Commentaar van art. 517, WIB 92

Art. 517, WIB 92

I. WETTEKST

517/0

II. ALGEMEEN

517/1-2

III. PERSONEN OP WIE DE OVERGANGSBEPALING VAN TOEPASSING IS

517/3-7

A. Gehandicapte kinderen

517/3

B. Gehandicapte personen

517/4

C. Criteria voor de vaststelling van de handicap

517/5-7

IV. TOEPASSINGSGEVALLEN

517/8-10

A. Gehandicapte personen en kinderen die geen recht geven op kinderbijslag als gehandicapt kind

517/8-9

B. Kinderen die vroeger recht gaven op kinderbijslag als gehandicapt kind

517/10

I. WETTEKST

Nummer 517/0

Art. 517. - Voor de toepassing van artikel 133, 2° en 3°, wordt eveneens rekening gehouden met de handicap die voor 1 januari 1989 is erkend overeenkomstig het op die datum vigerende artikel 81, § 3, 1° van het Wetboek van de inkomstenbelastingen.

II. ALGEMEEN

Nummer 517/1

De hervormingswet 1988 heeft met ingang van het aj. 1990 de criteria voor het vaststellen van de handicap van gehandicapte kinderen en personen gewijzigd om o.m. rekening te houden met de nieuwe begrippen die door de W 27.2.1987 betreffende de tegemoetkomingen aan gehandicapten waren ingevoerd.

Art. 6, § 1, tweede lid, van de hervormingswet 1988 (thans art. 132, tweede lid, WIB 92) stelt dat een gehandicapt kind voor twee wordt gerekend en neemt zonder meer het criterium over dat in de kinderbijslagwetgeving wordt gehanteerd.

De andere gehandicapten worden omschreven in art. 6, § 5, eerste lid, van de hervormingswet 1988 (thans art. 135, WIB 92); deze wetsbepaling is gedeeltelijk gebaseerd op de W 27.2.1987 betreffende de tegemoetkomingen aan gehandicapten en op de ZIV-wetgeving en regelt tevens de gevallen waarin de handicap bij administratieve of gerechtelijke beslissing is vastgesteld (meestal in een ander domein dan het fiscale).

Nummer 517/2

Art. 517, WIB 92, is een overgangsbepaling die inhoudt dat bij de berekening van de belasting (en meer bepaald de verhoging van de belastingvrije som voor elke gehandicapte belastingplichtige, voor gehandicapte kinderen ten laste en voor gehandicapte personen ten laste) eveneens rekening wordt gehouden met de handicap die voor 1 januari 1989 is erkend overeenkomstig het op die datum geldende art. 81, § 3, 1°, WIB.
——
**Uit te voeren taak**: Geef alle hoofdstukken uit de leestekst die met een Romeins cijfer genummerd zijn, met hun nummer en titel. Het materiaal staat los van de leestekst.
——
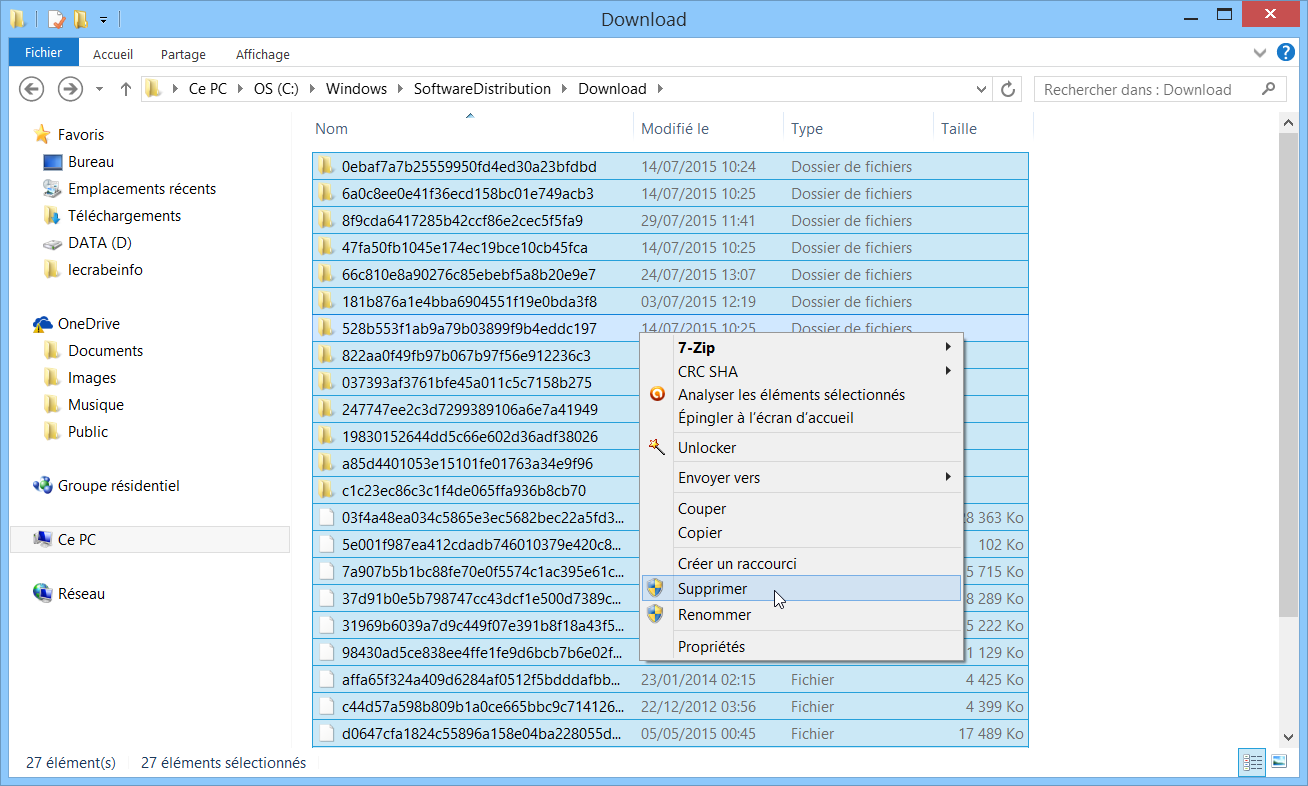Click in Rechercher dans Download search box
The width and height of the screenshot is (1308, 786).
tap(1150, 89)
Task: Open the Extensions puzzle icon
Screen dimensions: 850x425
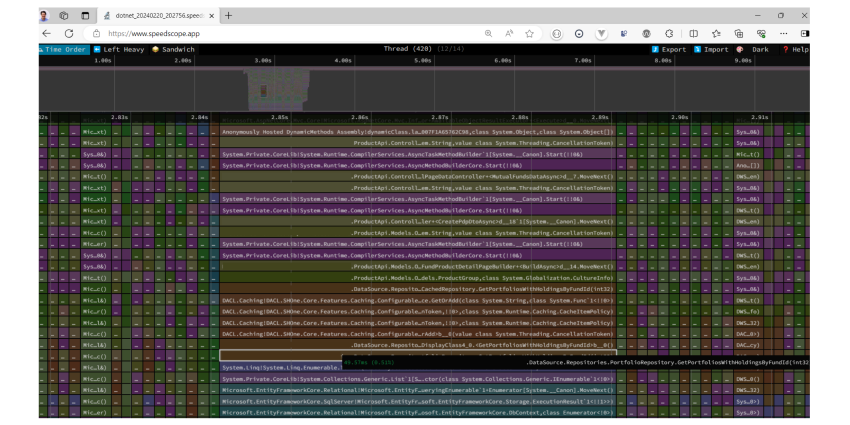Action: tap(669, 34)
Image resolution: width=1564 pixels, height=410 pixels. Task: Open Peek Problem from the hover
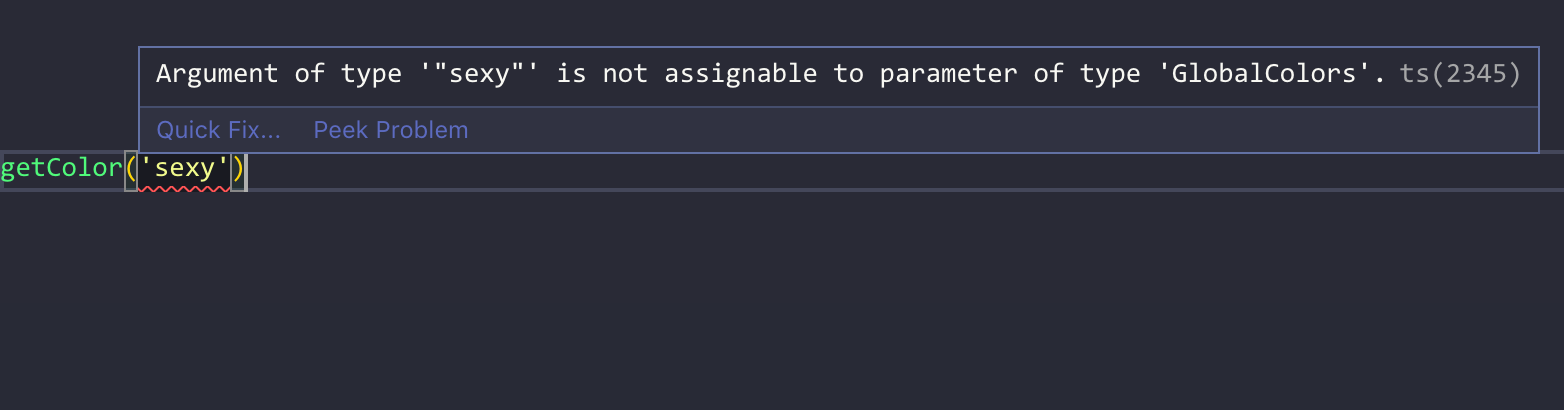point(390,130)
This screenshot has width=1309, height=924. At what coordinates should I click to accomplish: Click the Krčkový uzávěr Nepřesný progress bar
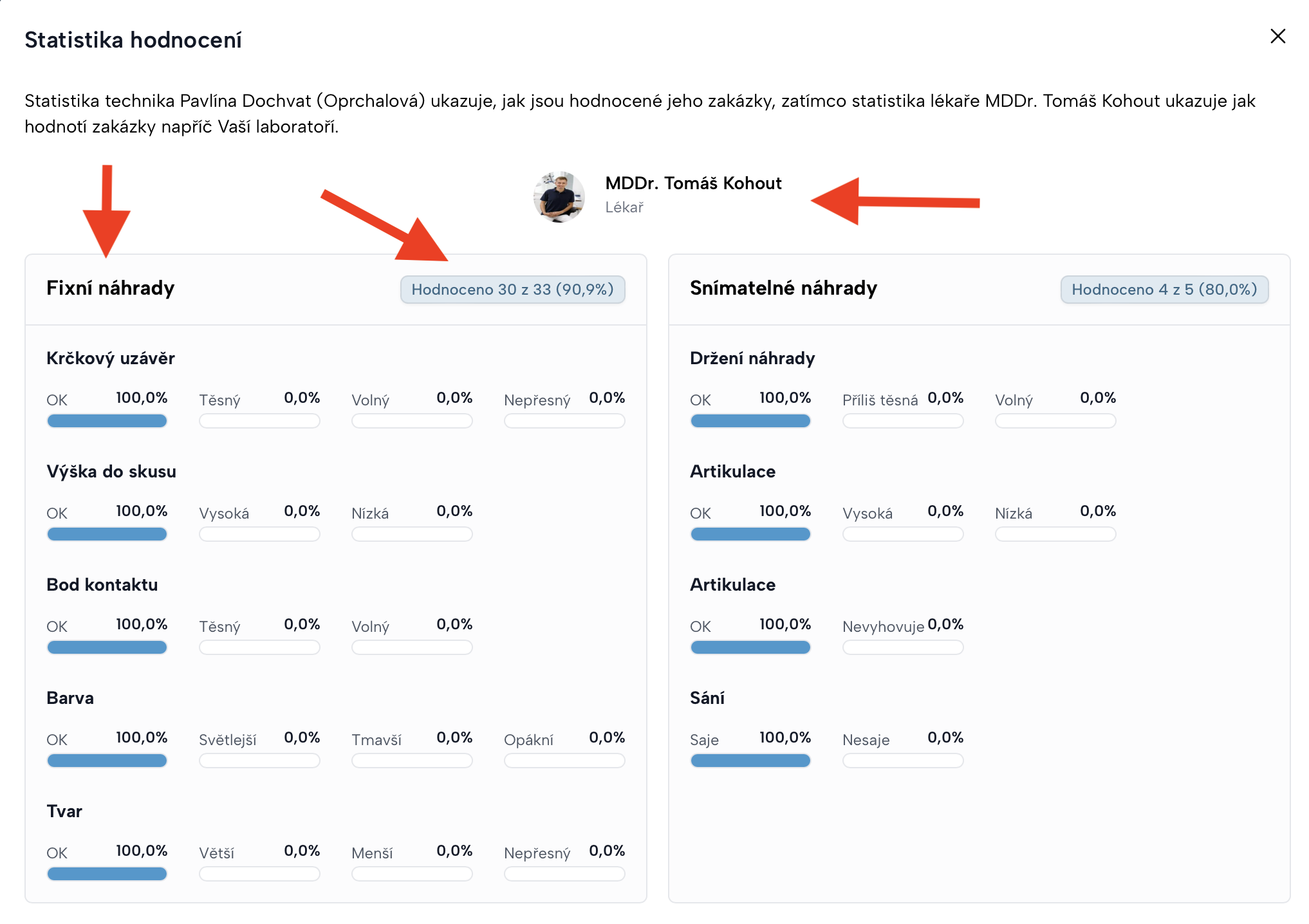[x=564, y=421]
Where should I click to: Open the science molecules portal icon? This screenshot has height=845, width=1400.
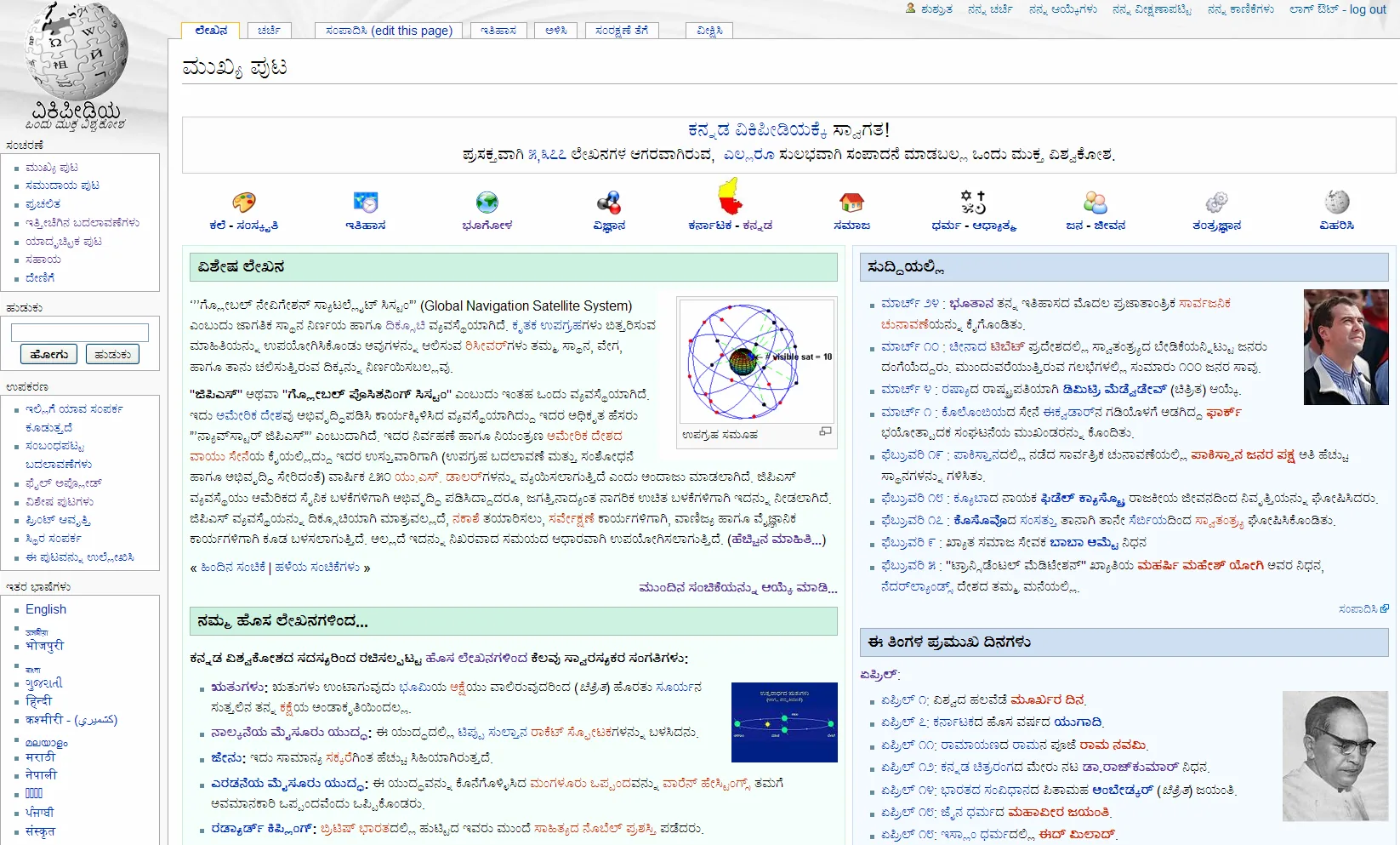coord(609,203)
——
**Oplossing**:
I. Wettekst
II. Algemeen
III. Personen op wie de overgangsbepaling van toepassing is
IV. Toepassingsgevallen